## BEGIN

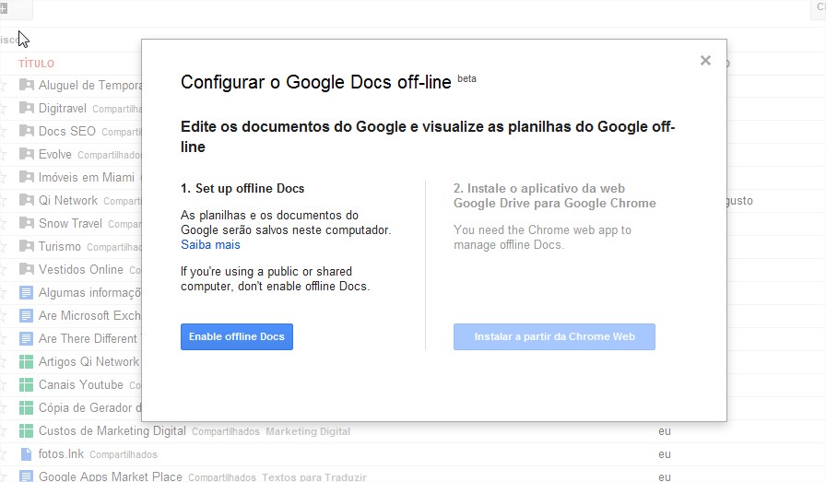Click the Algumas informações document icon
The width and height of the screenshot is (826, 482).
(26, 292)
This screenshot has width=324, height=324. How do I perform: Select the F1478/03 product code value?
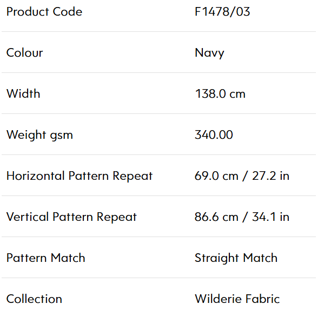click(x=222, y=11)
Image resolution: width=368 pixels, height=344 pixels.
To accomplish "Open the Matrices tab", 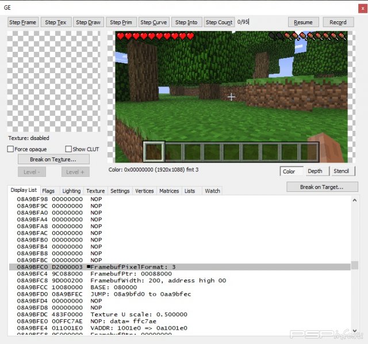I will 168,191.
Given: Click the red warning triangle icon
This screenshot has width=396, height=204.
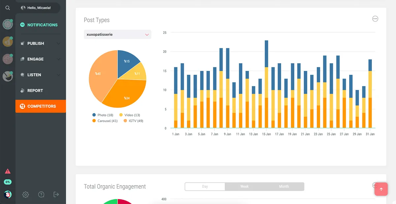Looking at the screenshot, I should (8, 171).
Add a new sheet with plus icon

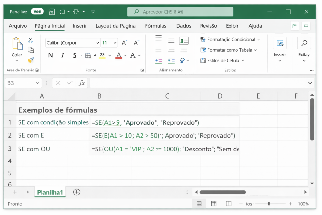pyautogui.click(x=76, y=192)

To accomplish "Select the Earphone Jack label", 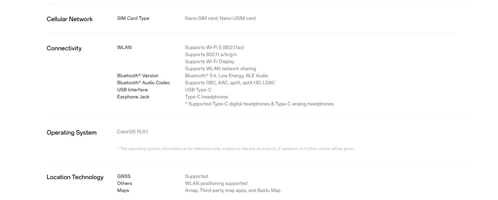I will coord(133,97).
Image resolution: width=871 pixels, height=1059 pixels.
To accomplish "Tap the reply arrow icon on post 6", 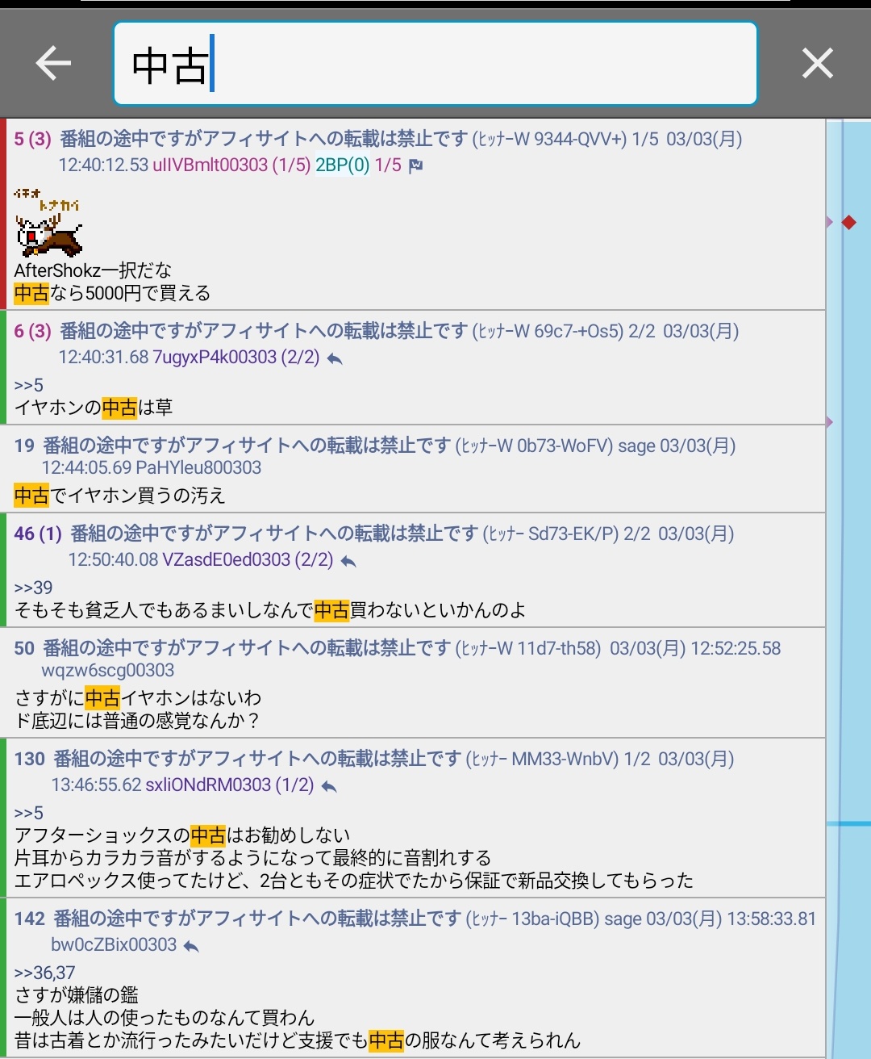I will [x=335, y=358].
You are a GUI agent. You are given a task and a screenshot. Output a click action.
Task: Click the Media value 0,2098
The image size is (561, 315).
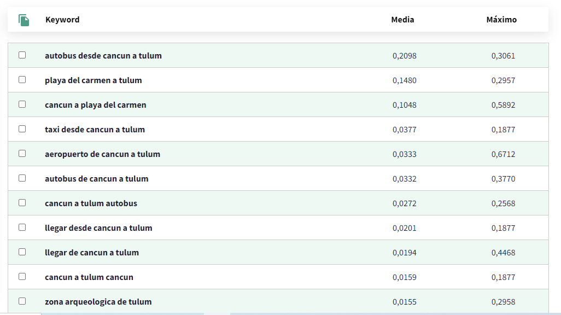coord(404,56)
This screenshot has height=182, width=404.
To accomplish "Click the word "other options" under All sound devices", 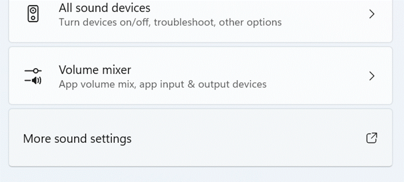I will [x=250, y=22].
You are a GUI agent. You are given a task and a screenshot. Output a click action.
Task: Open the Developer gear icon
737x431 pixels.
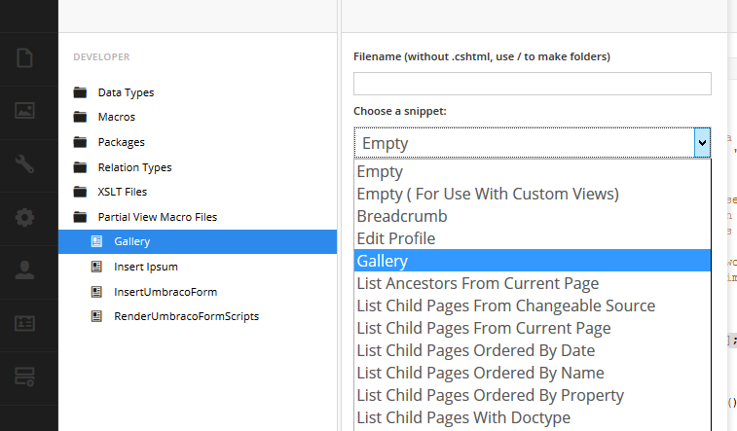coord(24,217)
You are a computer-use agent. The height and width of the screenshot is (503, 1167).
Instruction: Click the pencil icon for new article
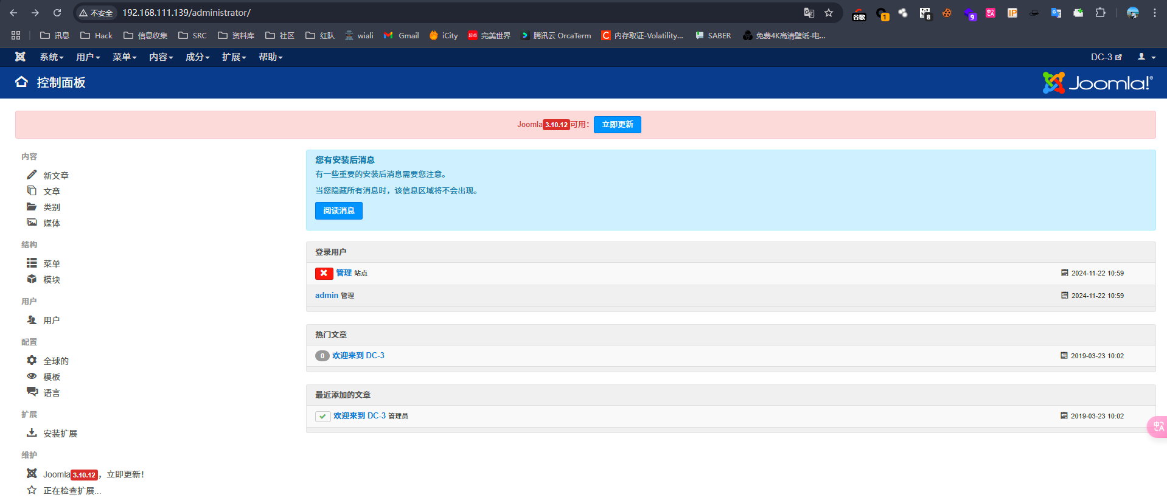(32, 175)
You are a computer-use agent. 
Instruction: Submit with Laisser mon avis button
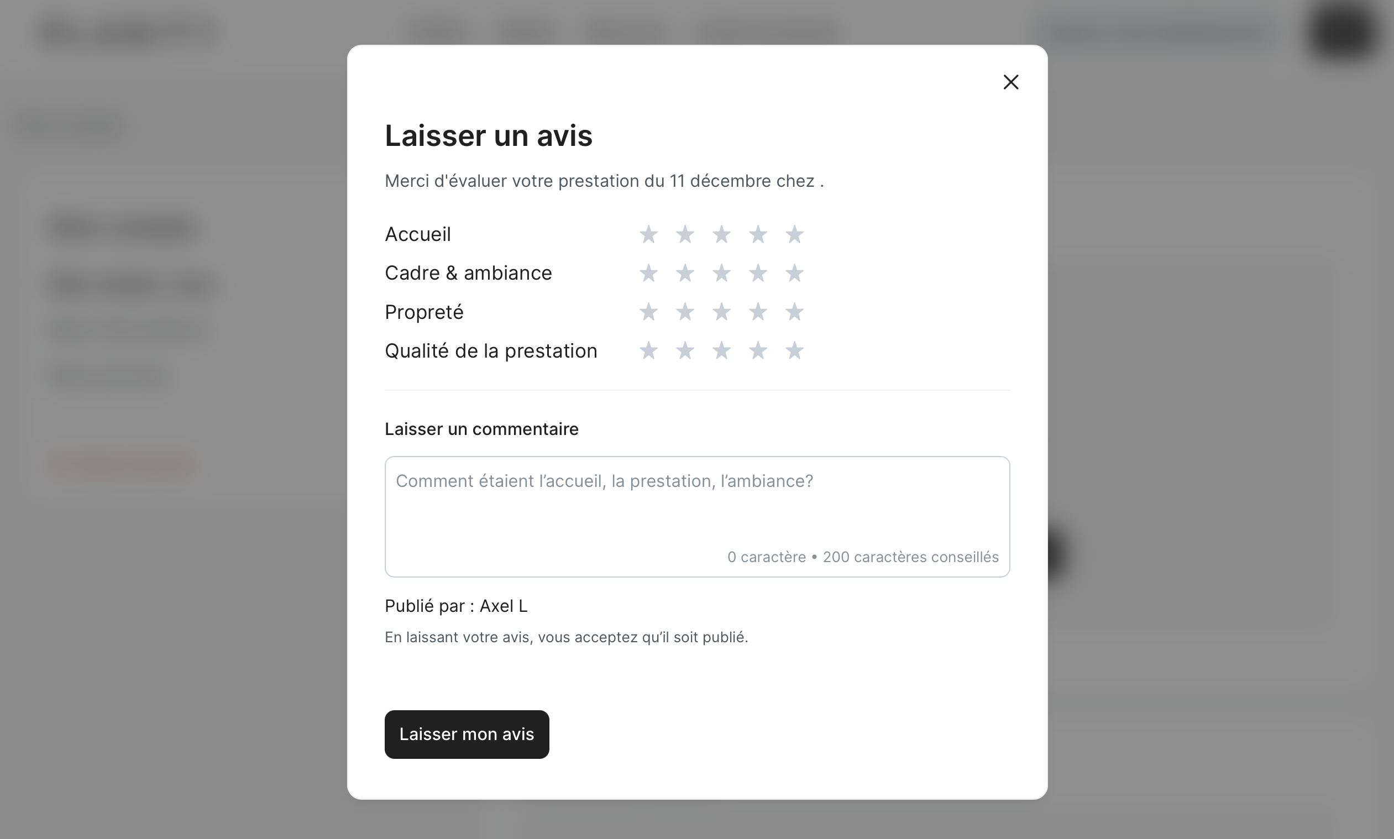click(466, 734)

## END

Problem: Reproduce the items from the line containing "You are a computer-use agent. The" through the end of the items, changing "Instruction" to "Task" and leaving everything else as it stands. Omit the pictures from your answer.

Answer to this task:
You are a computer-use agent. The height and width of the screenshot is (503, 1167).
Task: Click the pencil icon for new article
(32, 175)
You are a computer-use agent. 
Task: Submit with Laisser mon avis button
click(466, 734)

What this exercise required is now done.